On Fri, Feb 24, 2023 at 11:54:39PM +0000, Chaitanya Kulkarni wrote:
I do think that we should work on CDL for NVMe as it will solve some of
the timeout related problems effectively than using aborts or any other
mechanism.
That proposal exists in NVMe TWG, but doesn't appear to have recent activity.
The last I heard, one point of contention was where the duration limit property
exists: within the command, or the queue. From my perspective, if it's not at
the queue level, the limit becomes meaningless, but hey, it's not up to me.
Limit attached to the command makes things more flexible and easier for the
host, so personally, I prefer that.

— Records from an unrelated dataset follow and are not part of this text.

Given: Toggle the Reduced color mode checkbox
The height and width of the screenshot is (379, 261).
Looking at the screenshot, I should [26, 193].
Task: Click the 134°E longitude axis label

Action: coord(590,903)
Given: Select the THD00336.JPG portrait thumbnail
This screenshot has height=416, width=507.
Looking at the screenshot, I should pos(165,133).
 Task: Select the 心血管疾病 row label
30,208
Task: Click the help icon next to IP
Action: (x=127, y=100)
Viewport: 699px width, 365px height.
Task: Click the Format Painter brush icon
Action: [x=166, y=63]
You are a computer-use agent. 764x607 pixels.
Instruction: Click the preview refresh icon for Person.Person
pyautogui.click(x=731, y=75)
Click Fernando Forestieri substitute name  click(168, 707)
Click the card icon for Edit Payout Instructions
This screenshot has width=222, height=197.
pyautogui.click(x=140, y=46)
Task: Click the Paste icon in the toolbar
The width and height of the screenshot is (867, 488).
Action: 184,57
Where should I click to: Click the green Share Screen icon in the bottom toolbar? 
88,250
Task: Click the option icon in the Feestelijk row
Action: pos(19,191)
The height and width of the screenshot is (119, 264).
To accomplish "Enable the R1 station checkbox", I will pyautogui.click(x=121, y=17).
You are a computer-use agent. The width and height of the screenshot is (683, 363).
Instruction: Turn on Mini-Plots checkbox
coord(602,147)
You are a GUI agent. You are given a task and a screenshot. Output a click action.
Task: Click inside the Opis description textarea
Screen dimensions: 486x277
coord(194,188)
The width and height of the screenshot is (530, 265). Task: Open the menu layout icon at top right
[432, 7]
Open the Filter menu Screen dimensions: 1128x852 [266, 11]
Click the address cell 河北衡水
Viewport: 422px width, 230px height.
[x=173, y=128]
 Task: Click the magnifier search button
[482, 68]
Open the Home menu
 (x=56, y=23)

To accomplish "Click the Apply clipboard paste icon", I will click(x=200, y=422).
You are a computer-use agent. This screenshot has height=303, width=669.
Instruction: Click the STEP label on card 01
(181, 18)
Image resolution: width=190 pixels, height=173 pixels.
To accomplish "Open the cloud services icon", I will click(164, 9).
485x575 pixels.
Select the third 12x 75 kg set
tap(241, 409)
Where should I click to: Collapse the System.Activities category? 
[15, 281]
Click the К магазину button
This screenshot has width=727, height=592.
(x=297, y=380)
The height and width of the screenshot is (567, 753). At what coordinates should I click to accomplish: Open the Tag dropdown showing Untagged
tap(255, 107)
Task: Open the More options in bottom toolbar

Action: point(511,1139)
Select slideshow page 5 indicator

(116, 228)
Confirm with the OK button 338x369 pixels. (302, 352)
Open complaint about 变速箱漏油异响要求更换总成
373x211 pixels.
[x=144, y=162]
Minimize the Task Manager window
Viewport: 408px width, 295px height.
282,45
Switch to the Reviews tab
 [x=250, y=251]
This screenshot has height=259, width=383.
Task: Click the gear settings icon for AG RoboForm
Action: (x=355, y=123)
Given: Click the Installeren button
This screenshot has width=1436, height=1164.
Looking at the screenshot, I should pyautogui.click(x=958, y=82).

But this has an impact on the controller:
the device needs to pull in *all* commands to be able to know the limits and do
scheduling/aborts appropriately. That is not something that the device designers
like, for obvious reasons (device internal resources...).
On the other hand, limits attached to queues could lead to either a serious
increase in the number of queues (PCI space & number of IRQ vectors limits), or,
loss of performance as a particular queue with the desired limit would be
accessed from multiple CPUs on the host (lock contention). Tricky problem I
think with lots of compromises.
I'm not up to speed on how CDL is defined, but I'm unclear how CDL at
the queue level would cause the host to open more queues?
Another question, does CDL have any relationship with NVMe "Time Limited
Error Recovery"? where the host can set a feature for timeout and
indicate if the controller should respect it per command?
While this is not a full-blown every queue/command has its own timeout,
it could address the original use-case given by Hannes. And it's already
there.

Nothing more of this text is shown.